#### PROBLEM SET:
**a.** In the article on Some Bright Nowhere, whose perspective tells the story?
**b.** Reproduce verbatim the stretch of the Some Bright Nowhere article from "Some Bright Nowhere is" through "the couple widens.".

#### GIVEN TEXT:
------------
Some Bright Nowhere
- Author: Ann Packer
- Language: English
- Genre: Literary fiction, domestic drama
- Publisher: Harper
- Publication date: November 11, 2025
- Media type: Print (hardcover), audiobook, e‑book
- Pages: 256
- ISBN: 9780063421493

= Some Bright Nowhere =

2025 novel by American author Ann Packer

Some Bright Nowhere is a 2025 novel by American author Ann Packer. Published by Harper, the book was selected as Oprah Winfrey's 120th Book Club pick in November 2025.

== Plot ==
The novel opens with Claire, a woman in her sixties, attending her final appointment with her oncologist after eight years of treatment for terminal cancer. The story is told from the perspective of her husband, Eliot, who has cared for her throughout her illness. When Claire's two best friends, Holly and Michelle, come to visit, she reveals a dying wish: she wants them to care for her during her final weeks, and she asks Eliot to move out of their home. Eliot agrees, though he is shocked and hurt by the request. He continues to visit daily and handle many caregiving tasks, but the emotional distance between the couple widens.
------------
#### EXCERPTED DATA:
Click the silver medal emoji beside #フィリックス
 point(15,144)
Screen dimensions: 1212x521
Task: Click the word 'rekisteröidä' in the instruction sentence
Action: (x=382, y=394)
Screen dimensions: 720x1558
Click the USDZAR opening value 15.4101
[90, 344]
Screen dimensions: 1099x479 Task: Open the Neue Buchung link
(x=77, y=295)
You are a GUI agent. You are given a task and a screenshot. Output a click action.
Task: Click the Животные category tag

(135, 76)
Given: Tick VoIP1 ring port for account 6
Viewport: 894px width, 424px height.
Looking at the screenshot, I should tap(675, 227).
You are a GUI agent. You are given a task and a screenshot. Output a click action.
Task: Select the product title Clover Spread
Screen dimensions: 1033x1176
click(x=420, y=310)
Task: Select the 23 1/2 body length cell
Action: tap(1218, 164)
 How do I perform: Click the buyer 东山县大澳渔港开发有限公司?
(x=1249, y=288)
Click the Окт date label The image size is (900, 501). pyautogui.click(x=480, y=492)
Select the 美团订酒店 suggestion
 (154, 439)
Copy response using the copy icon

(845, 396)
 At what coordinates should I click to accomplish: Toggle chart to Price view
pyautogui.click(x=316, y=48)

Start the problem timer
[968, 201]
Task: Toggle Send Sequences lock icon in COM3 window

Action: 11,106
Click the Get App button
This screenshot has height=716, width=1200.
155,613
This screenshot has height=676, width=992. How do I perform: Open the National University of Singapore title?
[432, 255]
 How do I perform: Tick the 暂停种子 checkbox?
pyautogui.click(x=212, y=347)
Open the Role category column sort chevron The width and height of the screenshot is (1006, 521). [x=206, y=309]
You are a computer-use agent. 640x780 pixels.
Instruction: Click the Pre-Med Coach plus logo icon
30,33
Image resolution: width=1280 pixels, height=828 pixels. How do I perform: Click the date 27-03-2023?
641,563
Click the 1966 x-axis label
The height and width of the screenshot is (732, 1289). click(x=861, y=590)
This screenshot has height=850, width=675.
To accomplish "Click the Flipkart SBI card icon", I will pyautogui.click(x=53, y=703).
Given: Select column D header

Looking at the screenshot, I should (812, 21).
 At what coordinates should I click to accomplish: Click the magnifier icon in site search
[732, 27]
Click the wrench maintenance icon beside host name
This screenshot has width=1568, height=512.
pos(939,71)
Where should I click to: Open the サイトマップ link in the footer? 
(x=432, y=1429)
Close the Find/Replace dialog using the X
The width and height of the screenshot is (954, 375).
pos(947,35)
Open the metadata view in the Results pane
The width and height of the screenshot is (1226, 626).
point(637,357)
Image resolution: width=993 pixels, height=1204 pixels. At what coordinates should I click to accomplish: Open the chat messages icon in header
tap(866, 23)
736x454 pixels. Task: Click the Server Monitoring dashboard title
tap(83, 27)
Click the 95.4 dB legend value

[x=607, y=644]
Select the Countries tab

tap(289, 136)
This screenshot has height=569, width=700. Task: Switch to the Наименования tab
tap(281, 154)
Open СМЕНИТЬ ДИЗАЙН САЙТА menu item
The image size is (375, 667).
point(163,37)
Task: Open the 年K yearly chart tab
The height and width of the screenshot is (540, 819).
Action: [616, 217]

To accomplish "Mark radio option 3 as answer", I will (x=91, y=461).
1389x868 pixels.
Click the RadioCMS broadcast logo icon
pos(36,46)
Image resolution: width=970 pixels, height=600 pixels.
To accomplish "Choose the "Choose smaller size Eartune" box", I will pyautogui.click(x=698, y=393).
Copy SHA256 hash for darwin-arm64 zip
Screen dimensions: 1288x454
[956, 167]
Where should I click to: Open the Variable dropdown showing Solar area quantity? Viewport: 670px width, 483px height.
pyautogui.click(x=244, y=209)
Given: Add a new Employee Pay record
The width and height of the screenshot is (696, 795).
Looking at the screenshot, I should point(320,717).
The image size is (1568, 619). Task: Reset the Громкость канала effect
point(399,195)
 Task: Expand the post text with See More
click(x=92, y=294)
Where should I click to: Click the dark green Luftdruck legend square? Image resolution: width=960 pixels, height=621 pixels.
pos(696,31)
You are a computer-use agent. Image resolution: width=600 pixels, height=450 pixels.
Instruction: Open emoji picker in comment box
------------
#### ANSWERS GIVEN:
**a.** Claire's husband, Eliot.

**b.**
Some Bright Nowhere is a 2025 novel by American author Ann Packer. Published by Harper, the book was selected as Oprah Winfrey's 120th Book Club pick in November 2025.

== Plot ==
The novel opens with Claire, a woman in her sixties, attending her final appointment with her oncologist after eight years of treatment for terminal cancer. The story is told from the perspective of her husband, Eliot, who has cared for her throughout her illness. When Claire's two best friends, Holly and Michelle, come to visit, she reveals a dying wish: she wants them to care for her during her final weeks, and she asks Eliot to move out of their home. Eliot agrees, though he is shocked and hurt by the request. He continues to visit daily and handle many caregiving tasks, but the emotional distance between the couple widens.